BENEDICTO XVI
ÁNGELUS
Plaza de San Pedro
Domingo 6 de marzo de 2011
Queridos hermanos y hermanas:
El Evangelio de este domingo presenta la conclusión del «Sermón de la montaña»,
donde el Señor Jesús, a través de la parábola de las dos casas, una construida
sobre roca y otra sobre arena, invita a sus discípulos a escuchar sus palabras y a
ponerlas en práctica (cf. Mt 7, 24). De este modo sitúa al discípulo y su camino de
fe en el horizonte de la Alianza, constituida por la relación que Dios estableció con
el hombre, a través del don de su Palabra, entrando en comunicación con nosotros.
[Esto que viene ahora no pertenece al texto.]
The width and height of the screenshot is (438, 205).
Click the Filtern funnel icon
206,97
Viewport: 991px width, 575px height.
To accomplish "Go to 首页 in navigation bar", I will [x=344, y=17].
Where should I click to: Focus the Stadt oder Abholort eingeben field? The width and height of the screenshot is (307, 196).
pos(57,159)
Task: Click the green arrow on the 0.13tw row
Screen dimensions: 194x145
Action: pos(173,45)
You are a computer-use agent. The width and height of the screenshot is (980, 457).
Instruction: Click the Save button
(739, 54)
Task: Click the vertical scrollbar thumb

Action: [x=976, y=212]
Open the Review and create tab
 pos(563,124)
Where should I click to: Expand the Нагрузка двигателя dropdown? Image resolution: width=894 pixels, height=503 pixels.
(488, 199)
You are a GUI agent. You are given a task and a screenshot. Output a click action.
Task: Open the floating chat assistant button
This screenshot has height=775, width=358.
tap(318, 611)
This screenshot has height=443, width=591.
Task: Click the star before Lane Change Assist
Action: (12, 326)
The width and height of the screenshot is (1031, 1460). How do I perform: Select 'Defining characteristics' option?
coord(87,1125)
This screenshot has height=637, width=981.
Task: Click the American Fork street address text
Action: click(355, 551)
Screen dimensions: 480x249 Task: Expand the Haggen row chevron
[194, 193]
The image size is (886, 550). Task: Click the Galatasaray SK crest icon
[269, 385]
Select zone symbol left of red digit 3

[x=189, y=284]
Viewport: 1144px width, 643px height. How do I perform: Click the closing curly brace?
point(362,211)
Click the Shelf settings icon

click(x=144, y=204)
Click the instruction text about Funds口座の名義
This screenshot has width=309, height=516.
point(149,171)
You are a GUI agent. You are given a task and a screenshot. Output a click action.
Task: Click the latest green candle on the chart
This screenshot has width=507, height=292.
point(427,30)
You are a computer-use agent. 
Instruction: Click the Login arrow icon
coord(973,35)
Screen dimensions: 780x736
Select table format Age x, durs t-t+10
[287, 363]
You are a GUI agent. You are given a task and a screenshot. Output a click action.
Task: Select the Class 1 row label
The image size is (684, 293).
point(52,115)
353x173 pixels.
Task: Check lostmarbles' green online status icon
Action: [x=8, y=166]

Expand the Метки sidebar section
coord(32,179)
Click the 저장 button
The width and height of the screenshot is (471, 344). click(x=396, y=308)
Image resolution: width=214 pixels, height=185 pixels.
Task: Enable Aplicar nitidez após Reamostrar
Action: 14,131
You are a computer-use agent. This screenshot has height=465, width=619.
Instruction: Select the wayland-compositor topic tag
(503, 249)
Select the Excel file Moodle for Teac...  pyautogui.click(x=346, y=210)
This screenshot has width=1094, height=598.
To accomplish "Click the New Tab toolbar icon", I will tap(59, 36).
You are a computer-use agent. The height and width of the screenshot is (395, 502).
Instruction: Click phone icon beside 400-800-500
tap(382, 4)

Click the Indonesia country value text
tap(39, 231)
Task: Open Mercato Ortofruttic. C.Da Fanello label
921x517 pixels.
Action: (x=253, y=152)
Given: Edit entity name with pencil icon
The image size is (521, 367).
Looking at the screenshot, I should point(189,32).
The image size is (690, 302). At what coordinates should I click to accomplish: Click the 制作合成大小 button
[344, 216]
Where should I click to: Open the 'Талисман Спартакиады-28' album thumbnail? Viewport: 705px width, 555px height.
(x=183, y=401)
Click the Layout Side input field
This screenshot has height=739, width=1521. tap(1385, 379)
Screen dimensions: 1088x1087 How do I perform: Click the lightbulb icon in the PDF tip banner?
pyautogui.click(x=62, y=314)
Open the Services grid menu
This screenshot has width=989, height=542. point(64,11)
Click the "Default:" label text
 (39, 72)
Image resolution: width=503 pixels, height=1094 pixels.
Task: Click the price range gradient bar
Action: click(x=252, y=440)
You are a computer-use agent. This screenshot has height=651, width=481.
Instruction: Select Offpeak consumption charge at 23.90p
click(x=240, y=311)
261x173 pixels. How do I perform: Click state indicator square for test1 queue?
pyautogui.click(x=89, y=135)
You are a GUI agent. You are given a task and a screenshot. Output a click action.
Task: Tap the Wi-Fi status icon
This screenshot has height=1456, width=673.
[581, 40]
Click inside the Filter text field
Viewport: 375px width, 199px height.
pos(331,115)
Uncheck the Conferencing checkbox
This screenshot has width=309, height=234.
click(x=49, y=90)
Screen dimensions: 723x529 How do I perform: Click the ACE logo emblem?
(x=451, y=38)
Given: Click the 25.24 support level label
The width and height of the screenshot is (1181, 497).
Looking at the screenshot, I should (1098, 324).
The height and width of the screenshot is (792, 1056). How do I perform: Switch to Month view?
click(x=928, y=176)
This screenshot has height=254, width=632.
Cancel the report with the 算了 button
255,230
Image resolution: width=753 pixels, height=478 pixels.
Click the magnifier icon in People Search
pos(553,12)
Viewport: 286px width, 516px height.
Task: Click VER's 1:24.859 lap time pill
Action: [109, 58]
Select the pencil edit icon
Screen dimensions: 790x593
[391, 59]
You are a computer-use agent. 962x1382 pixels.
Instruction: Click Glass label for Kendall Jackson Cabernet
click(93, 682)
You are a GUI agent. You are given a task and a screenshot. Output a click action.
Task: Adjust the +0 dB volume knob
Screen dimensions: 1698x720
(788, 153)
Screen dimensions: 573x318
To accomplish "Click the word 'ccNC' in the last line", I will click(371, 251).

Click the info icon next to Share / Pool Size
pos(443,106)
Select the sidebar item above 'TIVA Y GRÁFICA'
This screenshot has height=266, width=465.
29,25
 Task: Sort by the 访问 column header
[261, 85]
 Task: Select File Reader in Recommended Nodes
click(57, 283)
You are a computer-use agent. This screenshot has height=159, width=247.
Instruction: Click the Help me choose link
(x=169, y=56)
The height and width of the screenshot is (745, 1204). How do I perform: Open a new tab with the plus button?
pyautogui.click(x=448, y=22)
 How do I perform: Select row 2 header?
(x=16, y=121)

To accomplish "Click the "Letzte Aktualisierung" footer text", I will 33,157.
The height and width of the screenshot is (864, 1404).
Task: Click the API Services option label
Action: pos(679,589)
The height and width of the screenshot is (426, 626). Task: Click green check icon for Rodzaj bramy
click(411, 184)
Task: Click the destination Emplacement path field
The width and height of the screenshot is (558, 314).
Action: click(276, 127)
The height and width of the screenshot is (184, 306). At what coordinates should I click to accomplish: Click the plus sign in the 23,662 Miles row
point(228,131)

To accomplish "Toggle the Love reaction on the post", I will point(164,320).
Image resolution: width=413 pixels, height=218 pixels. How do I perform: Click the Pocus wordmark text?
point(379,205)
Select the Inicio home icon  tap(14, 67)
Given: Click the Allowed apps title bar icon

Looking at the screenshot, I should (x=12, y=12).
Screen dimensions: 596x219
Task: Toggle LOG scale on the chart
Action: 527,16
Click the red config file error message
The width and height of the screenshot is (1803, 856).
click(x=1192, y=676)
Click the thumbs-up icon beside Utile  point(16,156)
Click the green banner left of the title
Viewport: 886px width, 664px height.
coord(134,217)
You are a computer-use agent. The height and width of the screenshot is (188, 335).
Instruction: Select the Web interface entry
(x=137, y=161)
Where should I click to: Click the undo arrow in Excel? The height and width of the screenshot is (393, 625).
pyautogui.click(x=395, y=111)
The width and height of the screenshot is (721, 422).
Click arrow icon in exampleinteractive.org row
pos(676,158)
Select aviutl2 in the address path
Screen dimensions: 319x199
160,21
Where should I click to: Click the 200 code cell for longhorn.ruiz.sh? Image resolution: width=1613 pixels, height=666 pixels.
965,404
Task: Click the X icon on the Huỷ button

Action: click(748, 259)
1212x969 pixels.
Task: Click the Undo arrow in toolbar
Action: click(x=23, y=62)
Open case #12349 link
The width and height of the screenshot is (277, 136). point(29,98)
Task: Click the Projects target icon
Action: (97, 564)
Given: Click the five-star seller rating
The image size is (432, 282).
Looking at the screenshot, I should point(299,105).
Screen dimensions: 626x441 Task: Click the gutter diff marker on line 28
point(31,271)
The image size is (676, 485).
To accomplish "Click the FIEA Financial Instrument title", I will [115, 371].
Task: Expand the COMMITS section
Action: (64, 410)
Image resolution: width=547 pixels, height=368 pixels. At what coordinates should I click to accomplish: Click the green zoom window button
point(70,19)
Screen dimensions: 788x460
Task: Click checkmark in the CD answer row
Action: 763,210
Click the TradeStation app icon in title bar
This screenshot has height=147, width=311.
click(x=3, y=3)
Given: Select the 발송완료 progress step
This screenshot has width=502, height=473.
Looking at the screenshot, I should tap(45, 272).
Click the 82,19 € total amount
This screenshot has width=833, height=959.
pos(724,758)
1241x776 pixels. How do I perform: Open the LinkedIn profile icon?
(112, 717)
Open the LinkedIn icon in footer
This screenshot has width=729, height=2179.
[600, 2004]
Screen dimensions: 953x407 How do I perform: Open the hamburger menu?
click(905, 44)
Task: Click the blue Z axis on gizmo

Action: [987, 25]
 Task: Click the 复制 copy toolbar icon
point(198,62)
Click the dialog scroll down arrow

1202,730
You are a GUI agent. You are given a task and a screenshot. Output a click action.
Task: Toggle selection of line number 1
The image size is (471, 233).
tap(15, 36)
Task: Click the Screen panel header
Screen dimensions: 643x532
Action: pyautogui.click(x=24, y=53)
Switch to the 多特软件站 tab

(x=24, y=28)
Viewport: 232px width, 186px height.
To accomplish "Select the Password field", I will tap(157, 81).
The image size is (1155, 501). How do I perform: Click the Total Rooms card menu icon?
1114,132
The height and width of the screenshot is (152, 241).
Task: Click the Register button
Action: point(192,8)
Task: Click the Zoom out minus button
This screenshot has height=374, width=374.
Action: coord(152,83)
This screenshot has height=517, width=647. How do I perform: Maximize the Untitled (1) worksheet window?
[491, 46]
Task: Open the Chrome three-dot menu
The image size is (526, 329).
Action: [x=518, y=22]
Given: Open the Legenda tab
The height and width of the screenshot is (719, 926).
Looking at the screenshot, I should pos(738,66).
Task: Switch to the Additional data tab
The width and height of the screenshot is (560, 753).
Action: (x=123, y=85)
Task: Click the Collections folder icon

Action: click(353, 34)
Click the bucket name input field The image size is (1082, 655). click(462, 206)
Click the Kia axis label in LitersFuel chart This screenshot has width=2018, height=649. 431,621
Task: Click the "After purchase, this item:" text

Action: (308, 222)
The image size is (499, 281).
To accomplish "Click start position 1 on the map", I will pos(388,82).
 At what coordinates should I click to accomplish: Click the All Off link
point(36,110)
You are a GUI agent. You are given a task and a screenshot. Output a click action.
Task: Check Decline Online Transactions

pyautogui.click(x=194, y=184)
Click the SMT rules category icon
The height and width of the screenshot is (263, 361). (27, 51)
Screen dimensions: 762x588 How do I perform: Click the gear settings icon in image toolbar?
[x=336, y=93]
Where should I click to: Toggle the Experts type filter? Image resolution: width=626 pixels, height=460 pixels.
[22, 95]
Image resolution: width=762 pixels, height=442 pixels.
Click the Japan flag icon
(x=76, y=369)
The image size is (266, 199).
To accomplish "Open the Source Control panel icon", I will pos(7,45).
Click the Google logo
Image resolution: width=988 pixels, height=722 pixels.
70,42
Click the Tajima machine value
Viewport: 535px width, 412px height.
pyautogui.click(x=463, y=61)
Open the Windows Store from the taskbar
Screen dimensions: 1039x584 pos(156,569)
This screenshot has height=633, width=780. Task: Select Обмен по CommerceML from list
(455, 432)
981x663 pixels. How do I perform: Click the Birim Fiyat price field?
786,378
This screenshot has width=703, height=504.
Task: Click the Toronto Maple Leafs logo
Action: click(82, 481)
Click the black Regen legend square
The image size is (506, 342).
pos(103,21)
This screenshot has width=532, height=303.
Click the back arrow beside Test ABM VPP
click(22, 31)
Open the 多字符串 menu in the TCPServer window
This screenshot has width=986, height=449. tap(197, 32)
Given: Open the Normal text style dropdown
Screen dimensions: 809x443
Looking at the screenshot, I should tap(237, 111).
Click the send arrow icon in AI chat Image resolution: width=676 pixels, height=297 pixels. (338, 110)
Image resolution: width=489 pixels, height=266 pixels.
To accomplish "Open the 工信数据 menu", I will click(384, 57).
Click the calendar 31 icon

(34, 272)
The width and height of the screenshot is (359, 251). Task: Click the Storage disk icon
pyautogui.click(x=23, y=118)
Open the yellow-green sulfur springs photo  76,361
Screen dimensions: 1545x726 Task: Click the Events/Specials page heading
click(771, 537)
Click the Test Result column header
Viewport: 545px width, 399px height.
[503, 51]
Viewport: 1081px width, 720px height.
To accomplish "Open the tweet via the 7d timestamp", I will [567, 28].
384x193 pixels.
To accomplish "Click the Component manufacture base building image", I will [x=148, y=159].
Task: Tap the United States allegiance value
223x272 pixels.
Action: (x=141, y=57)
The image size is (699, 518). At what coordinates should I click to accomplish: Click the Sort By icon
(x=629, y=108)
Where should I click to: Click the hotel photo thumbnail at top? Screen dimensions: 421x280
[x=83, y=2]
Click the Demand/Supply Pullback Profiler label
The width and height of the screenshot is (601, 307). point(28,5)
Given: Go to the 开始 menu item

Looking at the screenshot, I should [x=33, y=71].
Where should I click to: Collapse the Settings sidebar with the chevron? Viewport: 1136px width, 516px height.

El concilio Vaticano II afirma: «Dios invisible, movido de amor, habla a los hombres
como amigos, trata con ellos para invitarlos y recibirlos en su compañía». ( Dei
Verbum, 2). «En esta visión, cada hombre se presenta como el destinatario de la
Palabra, interpelado y llamado a entrar en este diálogo de amor mediante su
respuesta libre» ( Verbum Domini, 22). Jesús es la Palabra viva de Dios. Cuando
enseñaba, la gente reconocía en sus palabras la misma autoridad divina, sentía la
cercanía del Señor, su amor misericordioso, y alababa a Dios. En toda época y en
todo lugar, quien tiene la gracia de conocer a Jesús, especialmente a través de la
lectura del santo Evangelio, queda fascinado con él, reconociendo que en su
predicación, en sus gestos, en su Persona, él nos revela el verdadero rostro de
Dios, y al mismo tiempo nos revela a nosotros mismos, nos hace sentir la alegría de
ser hijos del Padre que está en el cielo, indicándonos la base sólida sobre la cual
debemos edificar nuestra vida.
Pero a menudo el hombre no construye su obrar, su existencia, sobre esta
identidad, y prefiere las arenas de las ideologías, del poder, del éxito y del dinero,
pensando encontrar en ellos estabilidad y la respuesta a la insuprimible demanda
de felicidad y de plenitud que lleva en su alma. Y nosotros, ¿sobre qué queremos
construir nuestra vida? ¿Quién puede responder verdaderamente a la inquietud de
nuestro corazón? ¡Cristo es la roca de nuestra vida! Él es la Palabra eterna y
definitiva que no hace temer ningún tipo de adversidad, de dificultad, de molestia
(cf. Verbum Domini, 10). Que la Palabra de Dios impregne toda nuestra vida,
nuestro pensamiento y nuestra acción, como proclama la primera lectura de la
liturgia de hoy, tomada del libro del Deuteronomio : «Meted estas palabras mías en
vuestro corazón y en vuestra alma, atadlas a la muñeca como un signo y ponedlas
de señal en vuestra frente» (11, 18). Queridos hermanos, os exhorto a dedicar
tiempo cada día a la Palabra de Dios, a alimentaros de ella, a meditarla
continuamente. Es una ayuda preciosa también para evitar un activismo superficial,
que puede satisfacer por un momento el orgullo, pero que al final nos deja vacíos e
insatisfechos.
Invocamos la ayuda de la Virgen María, cuya existencia estuvo marcada por la
fidelidad a la Palabra de Dios. La contemplamos en la Anunciación, al pie de la cruz,
y ahora, partícipe de la gloria de Cristo resucitado. Como ella, queremos renovar
nuestro «sí» y encomendar con confianza a Dios nuestro camino.